─── Supplied material

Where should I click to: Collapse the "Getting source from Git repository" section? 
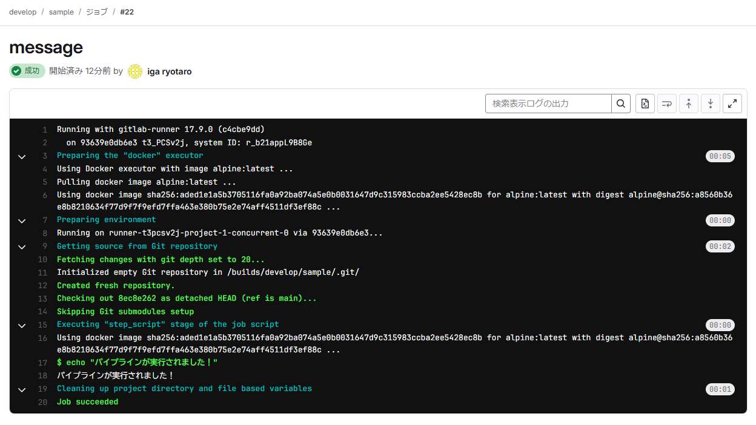coord(22,246)
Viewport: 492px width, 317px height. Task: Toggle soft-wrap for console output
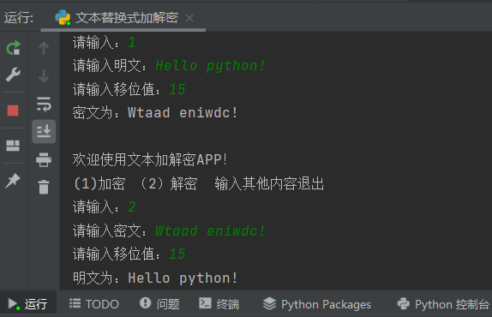click(44, 105)
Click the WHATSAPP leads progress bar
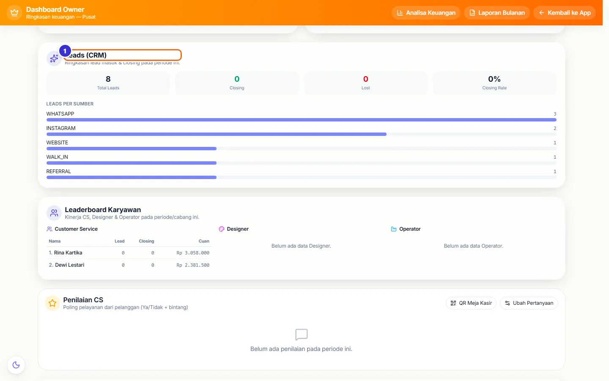Image resolution: width=609 pixels, height=381 pixels. (x=302, y=120)
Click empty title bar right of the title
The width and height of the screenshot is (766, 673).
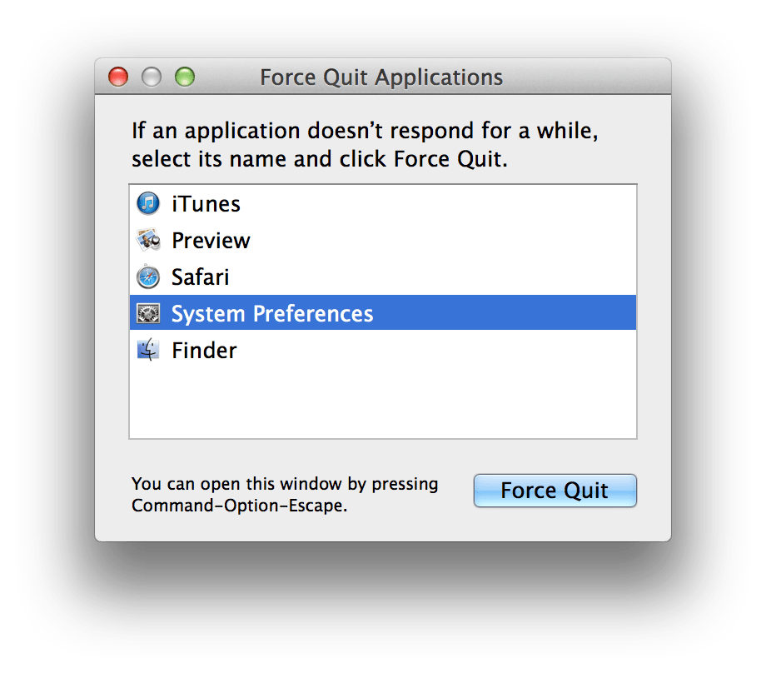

──────

#### [Your objective]
Can you pull out, word for word, the part of the records that opens with the line containing "Click the WHATSAPP leads progress bar" and runs through the end of the records, leaving out the pictures?

#### [Written response]
Click the WHATSAPP leads progress bar
Image resolution: width=609 pixels, height=381 pixels. (x=302, y=120)
Click empty title bar right of the title
The width and height of the screenshot is (766, 673).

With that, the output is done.